Gehandarbeitet wird hier sowieso viel – jeden Abend, manchmal nachmittags und Samstag und Sonntag sogar mehrmals am Tag. Mir gefaellt das, wiel man dabie echt viel lernen kannn. Zum Einen natuerlich laengst vergessenes Haekeln, Stricken, Sticken usw., zum Anderen Spanisch… und obendrein macht es noch viel Spass bei den Maedchen zu sein! Die sind naemlich alle total lieb, und haben einen Glanz in den Augen, den ich von Deutschland her nur bei wenigen Leuten kenne. Genauso sind auch die KIndergartenkinder, einfach lieb, und vielleicht weil sie alle viele Geschwister haben und ueberhaupt das Leben hier fuer sie nicht einfach ist, sind sie ueberhaupt nich heulerig. Ganz oft steh ich da und denk mir, dass doch in der Situation jedes deutsche KInd losheulen wuerde, auch wenn es nur vor Schreck ist, hier aber stehen sie auf und weiter gehts!

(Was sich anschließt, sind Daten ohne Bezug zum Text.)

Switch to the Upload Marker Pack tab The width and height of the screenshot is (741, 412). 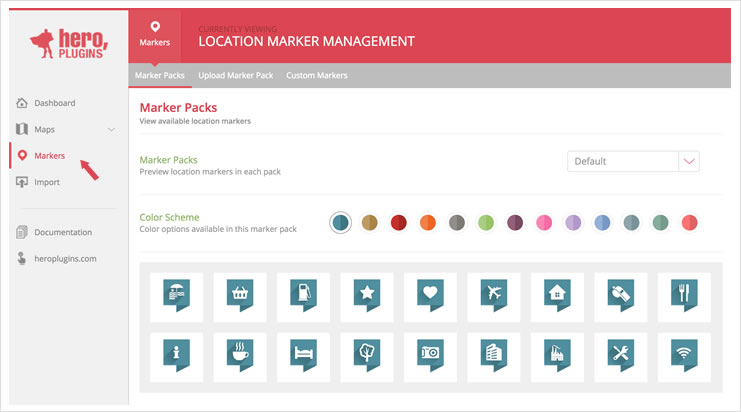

Abends merken wir dann aber doch, dass wir hier in einem Dorf sind. Denn die Abende verbringen wir meist ruhig mit der Schwester, unserem Nachtwaechter und dem Religionslehrer im „Living“- einer Art allgemeinem Wohnzimmer. Auch eine gute Gelegenheit zum Spanisch lernen, denn dann werden wir immer noch ueber weitere Tagesgeschehnisse Independencias aufgeklaert…(!) und es wird gescherzt. Dauerbrenner sind da z.B. die „Vuelitas para Jesús“ (Umdrehungen fuer Jesus), die gewisse Sektenmitglieder zu gewissen Zeiten oben im Dorf vollfuehren, oder vor Allerheiligen die „Almas“ (Seelen), die uns in Form von Nachfaltern besuchten…!

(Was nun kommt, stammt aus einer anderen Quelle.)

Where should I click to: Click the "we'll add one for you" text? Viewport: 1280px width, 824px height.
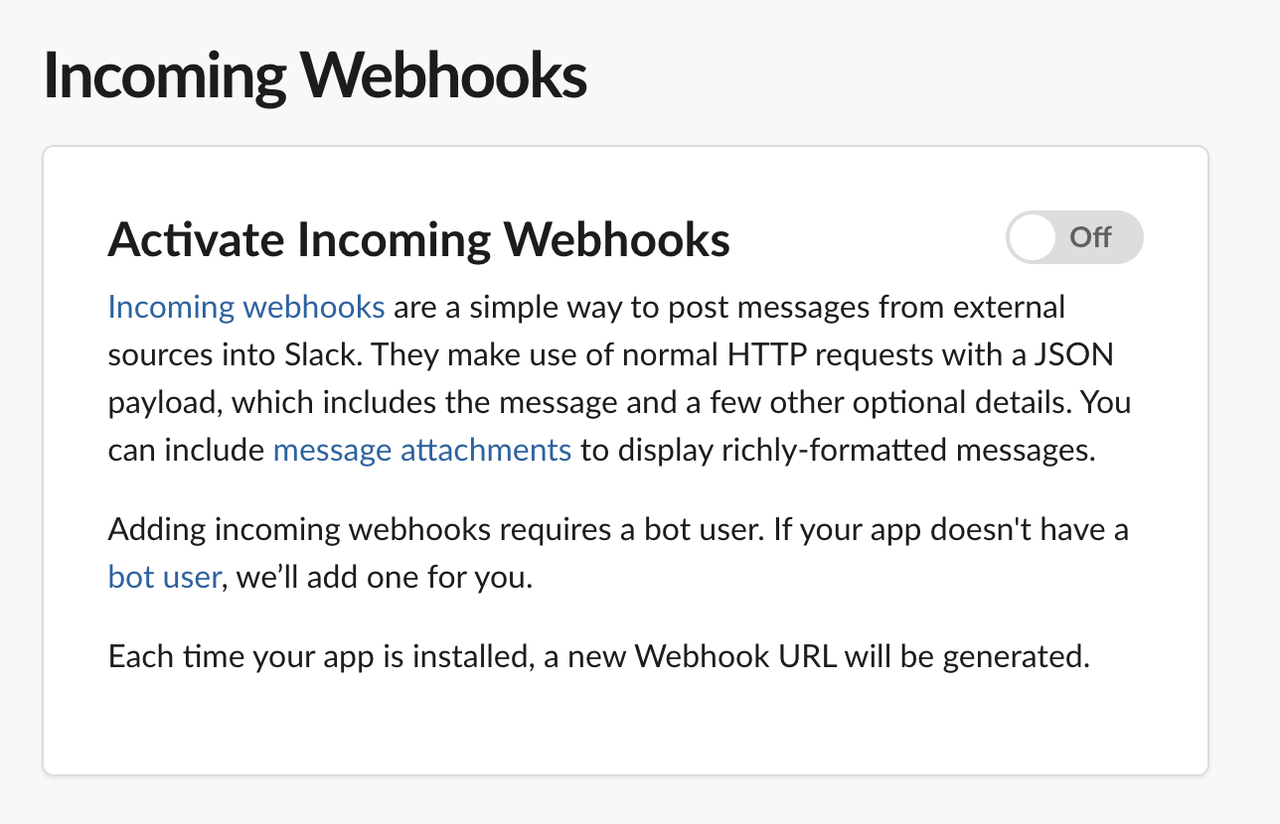pyautogui.click(x=385, y=577)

Da wir aber ja in einem Sozialzentrum leben, haben wir sogar die Chance auch einige der vielen schlimmen Schicksale hier kennenzulernen. Denn einmal im Monat kommen zu uns die ausgewaehlten Aermsten der Doerfer und erhalten etwas Geld und Lebensmittel. Das sind vor allem alte Menschen, aber auch Witwen/Witwer mit vielen Kindern oder auch Kranke. Es ist aber sehr wenig, was sie erhalten, und fuer mich bleibt es trotzdem unvorstellbar wie d.h. auf welche Art sie dann leben muessen. Mir geht es hier ja unglaublich gut, und die Menschen sind alle so freundlich, dass man manchmal vergessen kann, mit welsch schlimmen Problemen sie eigentlich zu kaempfen haben.

Im Grunde bleibt mir nur, unendlich dankbar dafuer zu sein, hier sein zu duerfen, dieses Geschenk anzunehmen, um dann zu versuchen mit den winzigen Troepfchen, die mir vielleicht moeglich sind , dieses undendlich langsame Wasserrad der Veraenderung irgendwann ein wenig anzutreiben.